31 Almaceda. He rio, que cerca a Villa de Sarzedas, e entra no Ocreza sempre arrebatado.
32 Almansor. Divide esta ribeira do Alentejo os limites da Freguezia de Nossa Senhora da Repreza, dos de Santa Sofia; e chegando até o termo de Montemor o Novo, onde troca o nome pelo de Canha, se esconde no Tejo perto de Benavente; deixando com a benignidade das suas aguas ferteis os pomares, e as terras por onde passa.
33 Almonda. Tem sua origem este rio na serra d’Aire, legua e meya da Villa de Torres Novas. Saõ as aguas no seu nascimento, e matriz, taõ claras, e he tanto o peixe, que se cria nellas, que ainda que o pégo he fundo, se está vendo de cima das barreiras andarem a saltar: por isso he aqui muy aprazivel a pescaria. Os Romanos acharaõ neste rio muita semelhança com o Mondego, por cuja causa lhe chamaraõ Alius munda, donde se originou com pouca corrupçaõ Almonda. Mete-se no Tejo junto do Lugar da Azinhaga, como bem o diz o Reverendo Padre Luiz Cardoso no Diccionario Geografico, emendando-me.
34 Alpiaça. He rio da Estremadura, que nasce perto da Villa de Ulme; de inverno corre arrebatado, e cria excellentes barbos, e fataças. Mete-se no Tejo.
35 Alpreade. Nasce esta ribeira na serra da Gardunha, e correndo sempre desasocegada, vay acabar no rio Ponsul, passando por quatro pontes de pedra, e fazendo trabalhar trinta e quatro azenhas, tres lagares, e hum pizaõ. Cria muitas trutas, e bordallos.
36 Alva. Este rio tem o nascimento na serra da Estrella; e fazendo logo seu caminho ao Poente por baixo de hum monte, discorrendo em algumas partes muy claro, vem cercar as Villas de Arganil, Coja, Pombeiro, Penalva, Sandomil, Villa Cova de Subavó, e S. Romaõ, onde tem duas pontes, huma chamada de Peramol, pela qual vay o caminho de Veraõ para a Covilhã, outra de cantaria lavrada, na estrada, que vay para Valezim. Pescaõ-se nelle boas bogas, trutas, lampreas, e saveis. Finalmente entrando no Mondego rico de outras ribeiras, acaba no Oceano.
37 Alvar. Nasce esta ribeira na serra de Montemel pela parte do Lugar de Covellas; e passando junto da Villa da Alfandega da Fé, vem ao Lugar de Santa Justa, donde caminhando quatro leguas, desagua na ribeira Vellarva.
38 Alvaro. No termo da Villa de Alvaro pela banda do Sul tem seu nascimento esta ribeira; que dá o nome à Villa; e passando por duas pontes de pedra, rodea o monte da Villa, e se mete no Zezere, fazendo parecer aquella povoaçaõ huma peninsula.

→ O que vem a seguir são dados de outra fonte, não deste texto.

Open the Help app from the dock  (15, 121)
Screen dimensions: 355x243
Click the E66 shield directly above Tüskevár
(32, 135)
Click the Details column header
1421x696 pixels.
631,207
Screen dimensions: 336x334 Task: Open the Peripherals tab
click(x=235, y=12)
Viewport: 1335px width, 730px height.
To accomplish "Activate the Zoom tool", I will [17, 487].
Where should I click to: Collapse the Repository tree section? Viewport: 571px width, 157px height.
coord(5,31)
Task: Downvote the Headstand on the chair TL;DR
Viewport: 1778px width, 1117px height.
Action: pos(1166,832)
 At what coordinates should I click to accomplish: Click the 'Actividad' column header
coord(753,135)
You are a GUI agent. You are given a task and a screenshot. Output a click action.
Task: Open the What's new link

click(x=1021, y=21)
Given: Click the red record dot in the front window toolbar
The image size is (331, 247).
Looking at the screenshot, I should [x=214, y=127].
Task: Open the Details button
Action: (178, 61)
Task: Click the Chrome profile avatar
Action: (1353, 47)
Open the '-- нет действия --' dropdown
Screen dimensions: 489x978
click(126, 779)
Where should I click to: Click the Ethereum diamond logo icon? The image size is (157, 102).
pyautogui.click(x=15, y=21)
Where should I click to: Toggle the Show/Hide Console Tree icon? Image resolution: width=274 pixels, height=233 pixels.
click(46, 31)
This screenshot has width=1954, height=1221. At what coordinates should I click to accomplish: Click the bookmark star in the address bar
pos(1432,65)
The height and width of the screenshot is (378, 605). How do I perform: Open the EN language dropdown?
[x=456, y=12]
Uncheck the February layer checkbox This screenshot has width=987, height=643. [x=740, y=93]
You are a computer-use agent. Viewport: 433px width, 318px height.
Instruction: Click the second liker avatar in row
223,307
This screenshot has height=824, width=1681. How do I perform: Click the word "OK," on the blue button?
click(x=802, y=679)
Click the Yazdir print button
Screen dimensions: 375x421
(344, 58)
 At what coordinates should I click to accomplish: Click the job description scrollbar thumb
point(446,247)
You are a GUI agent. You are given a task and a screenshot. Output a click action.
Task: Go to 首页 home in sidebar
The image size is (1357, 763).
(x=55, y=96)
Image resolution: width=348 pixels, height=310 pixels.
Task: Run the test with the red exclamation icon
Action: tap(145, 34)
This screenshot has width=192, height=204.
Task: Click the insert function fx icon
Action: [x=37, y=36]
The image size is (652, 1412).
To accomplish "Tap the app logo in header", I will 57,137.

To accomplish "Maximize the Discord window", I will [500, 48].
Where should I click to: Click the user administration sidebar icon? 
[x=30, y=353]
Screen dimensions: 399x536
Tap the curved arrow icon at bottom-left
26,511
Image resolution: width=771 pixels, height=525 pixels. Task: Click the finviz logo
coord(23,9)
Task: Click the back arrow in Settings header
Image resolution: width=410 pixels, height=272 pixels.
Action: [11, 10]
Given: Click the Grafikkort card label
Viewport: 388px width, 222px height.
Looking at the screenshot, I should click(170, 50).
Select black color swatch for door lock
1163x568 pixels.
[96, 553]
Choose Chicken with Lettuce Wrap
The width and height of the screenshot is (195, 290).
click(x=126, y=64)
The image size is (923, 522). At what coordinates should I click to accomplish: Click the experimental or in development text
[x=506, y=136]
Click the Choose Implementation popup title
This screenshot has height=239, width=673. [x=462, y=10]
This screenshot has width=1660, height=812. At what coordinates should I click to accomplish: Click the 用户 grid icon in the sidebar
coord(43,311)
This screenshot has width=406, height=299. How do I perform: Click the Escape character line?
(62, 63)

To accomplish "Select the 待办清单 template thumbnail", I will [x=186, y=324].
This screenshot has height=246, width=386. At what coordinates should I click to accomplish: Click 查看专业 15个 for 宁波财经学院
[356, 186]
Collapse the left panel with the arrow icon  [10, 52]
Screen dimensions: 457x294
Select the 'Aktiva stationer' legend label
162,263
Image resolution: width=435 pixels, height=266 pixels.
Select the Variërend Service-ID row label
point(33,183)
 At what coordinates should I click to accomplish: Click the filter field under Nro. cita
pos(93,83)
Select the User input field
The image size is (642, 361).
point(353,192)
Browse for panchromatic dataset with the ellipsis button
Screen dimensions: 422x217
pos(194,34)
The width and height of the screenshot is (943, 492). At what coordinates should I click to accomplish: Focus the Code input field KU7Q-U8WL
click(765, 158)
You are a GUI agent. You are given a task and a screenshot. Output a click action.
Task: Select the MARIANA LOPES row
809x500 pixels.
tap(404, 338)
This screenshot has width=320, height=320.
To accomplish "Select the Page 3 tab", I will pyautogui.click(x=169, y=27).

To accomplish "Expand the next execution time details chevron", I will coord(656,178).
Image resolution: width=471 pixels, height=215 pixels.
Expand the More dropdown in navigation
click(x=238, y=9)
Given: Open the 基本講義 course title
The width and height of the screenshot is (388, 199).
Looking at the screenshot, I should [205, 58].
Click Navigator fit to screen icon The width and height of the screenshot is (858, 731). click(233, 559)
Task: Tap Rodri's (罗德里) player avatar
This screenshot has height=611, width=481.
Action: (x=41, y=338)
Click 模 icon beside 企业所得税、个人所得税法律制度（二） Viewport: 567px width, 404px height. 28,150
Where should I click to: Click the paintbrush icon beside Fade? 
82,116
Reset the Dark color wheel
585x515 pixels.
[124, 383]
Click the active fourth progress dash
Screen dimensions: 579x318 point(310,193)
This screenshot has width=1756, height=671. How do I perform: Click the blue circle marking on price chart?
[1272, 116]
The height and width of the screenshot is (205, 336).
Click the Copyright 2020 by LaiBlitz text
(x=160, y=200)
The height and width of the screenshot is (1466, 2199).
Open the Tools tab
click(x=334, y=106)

39 Alviella. A boa opiniaõ que fiz da Corografia Portugueza composta pelo Padre Antonio Carvalho, me obrigou seguirlhe as pizadas em muitas noticias, que delle tirey, e a elle me refiro. Entre ellas foy a maravilhosa voragem, ou sorvedouro que diz acontecer nos olhos de agua em a nascente deste rio de Alviella; mas como o Reverendo Padre Luiz Cardoso, natural de Pernes, pode examinar melhor esta particularidade, e a reconhece agora no Diccionario Geografico por fabulosa, he justo que eu nesta segunda impressaõ do meu Mappa, agradecendo-lhe a advertencia, melhore a noticia.
40 Nasce pois este rio nas vertentes da serra do Patello junto do Lugar da Louriceira, debaixo de hum grande rochedo; e logo em seu nascimento vem com abundancia de peixes, especialmente bordalos, engrossando-se com varios ribeiros até desembocar no Tejo junto ao Lugar do Reguengo. Cria outras muitas castas de peixes saborosos em todo o tempo: faz moer muitos moinhos, e lagares de azeite; e as suas ribeiras, e margens estaõ cheias de arvoredo silvestre, e frutifero, que as fazem vistosissimas. Sujeita-se porém a oito pontes; e dá abrigo a bastante caça miuda de arribaçaõ.